**** PAGE EXTRACT ****

What kind of rod and piston is hE using? Specs on the transmission? Axle?


----------



## turbodub (Jul 6, 2000)

agidec29 said:


> What kind of rod and piston is hE using? Specs on the transmission? Axle?


je pistons, brute rods. stock pos 02m trans and axels.


----------



## agidec29 (Jul 11, 2009)

Thank youu!


----------



## The GLI Kid!! (Nov 5, 2009)

yea this guys know what i am running. lol


----------



## agidec29 (Jul 11, 2009)

The GLI Kid!! said:


> yea this guys know what i am running. lol


Are you tha kid? Lol if you are, big fan of the car its awesome


----------



## Riders TM (Dec 20, 2007)

lugnuts said:


> need bigger cams if anyone wants testing done


ill take you up on this if its still needed.


----------



## 05JettaGLXVR6 (Jan 25, 2006)

Riders TM said:


> ill take you up on this if its still needed.


Yep send me some 298's


----------



## The GLI Kid!! (Nov 5, 2009)

yes i am lol. thanks


----------



## Riders TM (Dec 20, 2007)

05JettaGLXVR6 said:


> Yep send me some 298's


^^^ this.


----------



## vento86 (Oct 13, 2008)

your glove box is falling out

congrats on having the fastest mk3:thumbup:


----------



## agidec29 (Jul 11, 2009)

The GLI Kid!! said:


> yes i am lol. thanks


Np man, i hope one day my car will be like yours


----------

**** DATASET CONTENT ****

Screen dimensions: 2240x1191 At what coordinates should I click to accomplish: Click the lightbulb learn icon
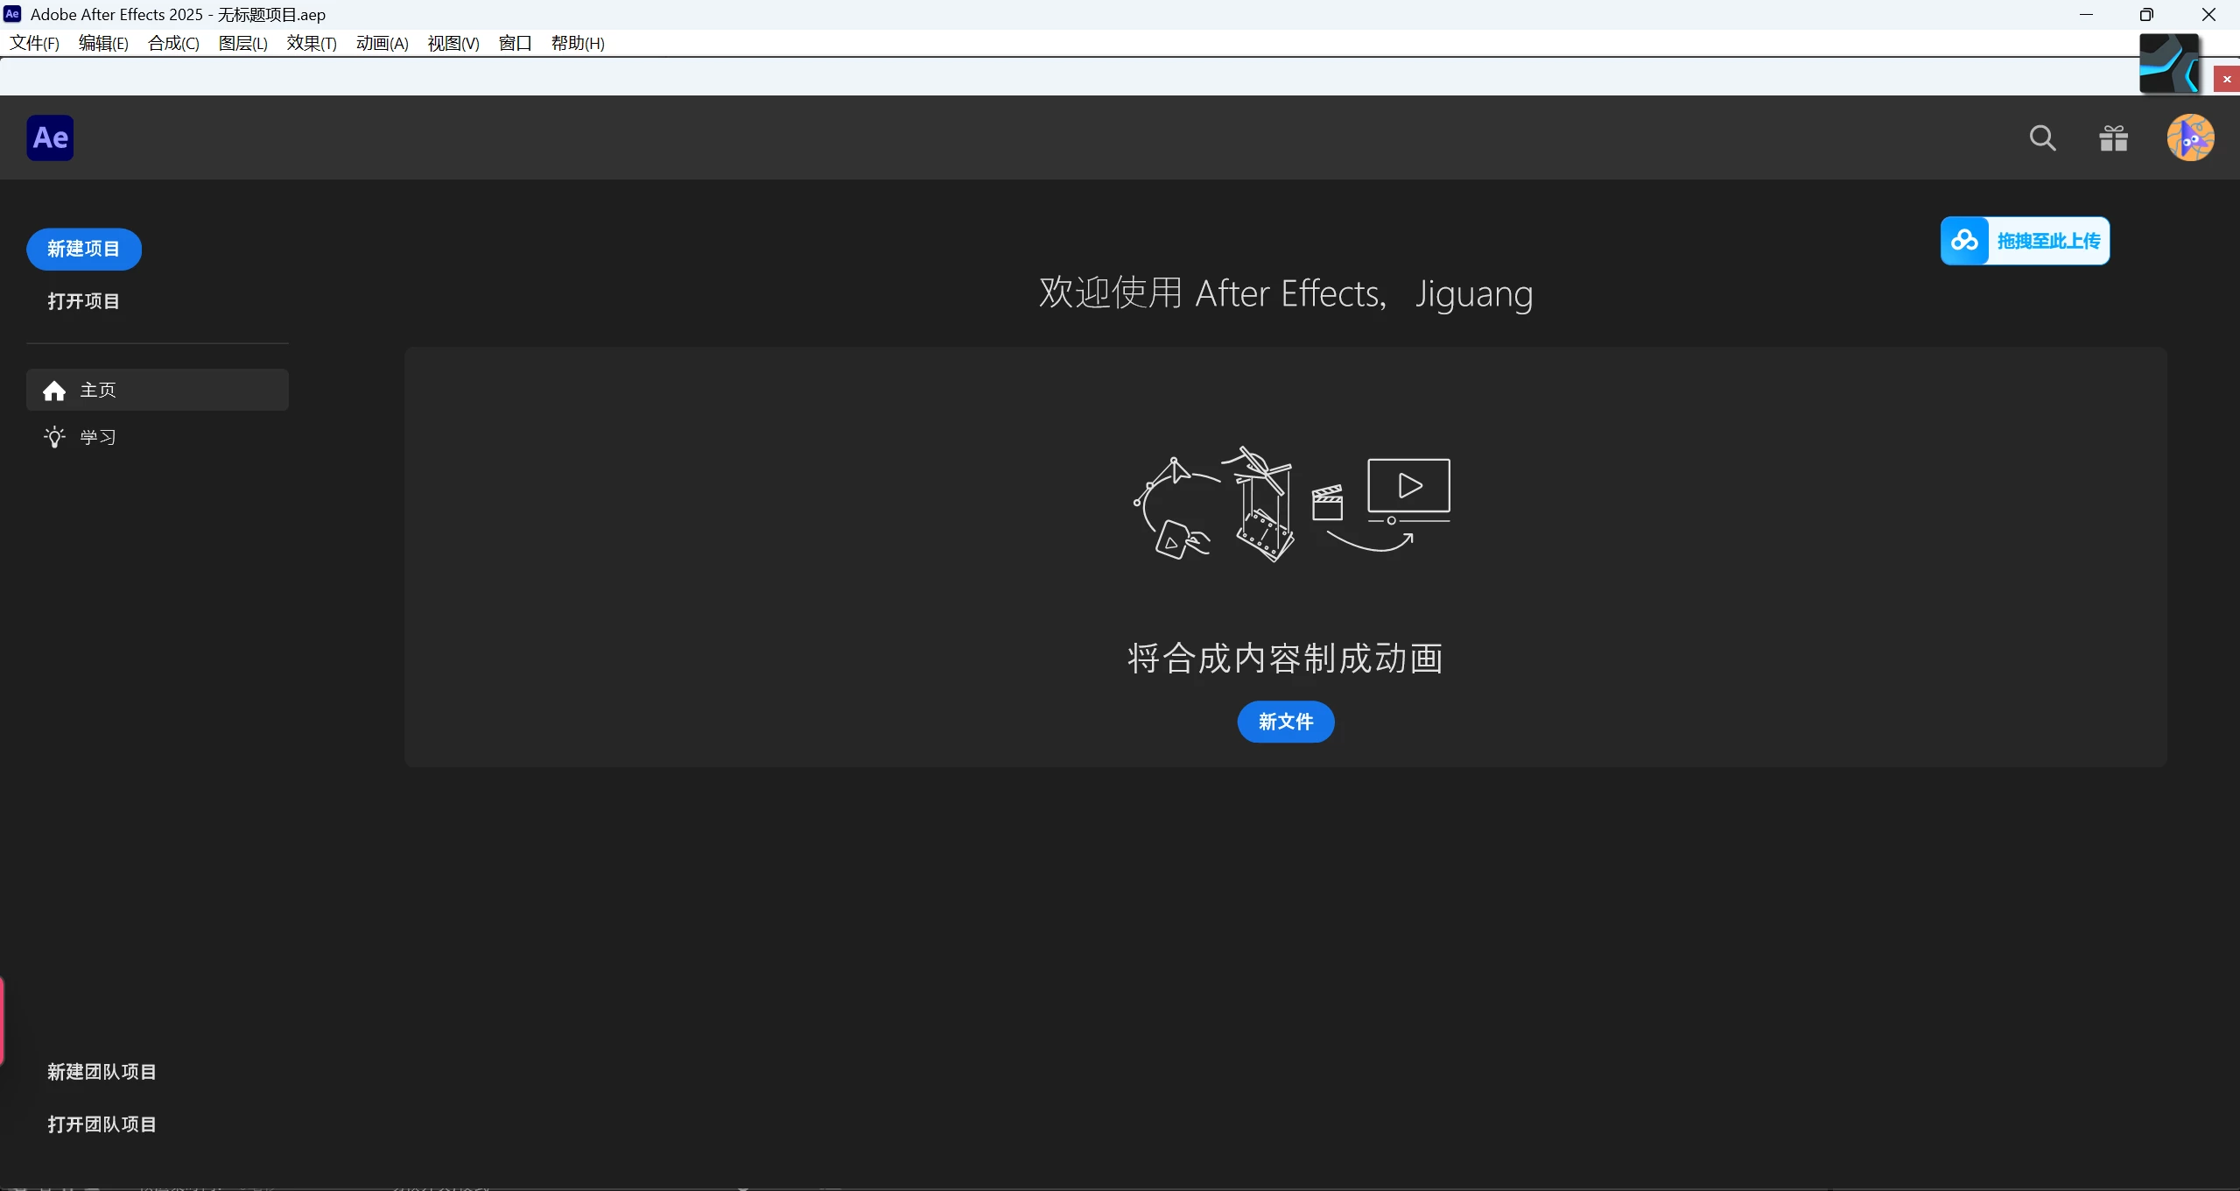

****

▶ [EXERCISES]
A. In the forum thread, starting with "## turbodub (Jul" and going on through "trans and axels.", write that part again, swapping "je pistons" for "forged pistons".
B. List each distinct username that heads a post in the forum thread.
The listing is separate material that has no connection to the forum thread.

▶ [FINAL RESULTS]
A.
## turbodub (Jul 6, 2000)

agidec29 said:


> What kind of rod and piston is hE using? Specs on the transmission? Axle?


forged pistons, brute rods. stock pos 02m trans and axels.

B. turbodub, agidec29, The GLI Kid!!, Riders TM, 05JettaGLXVR6, vento86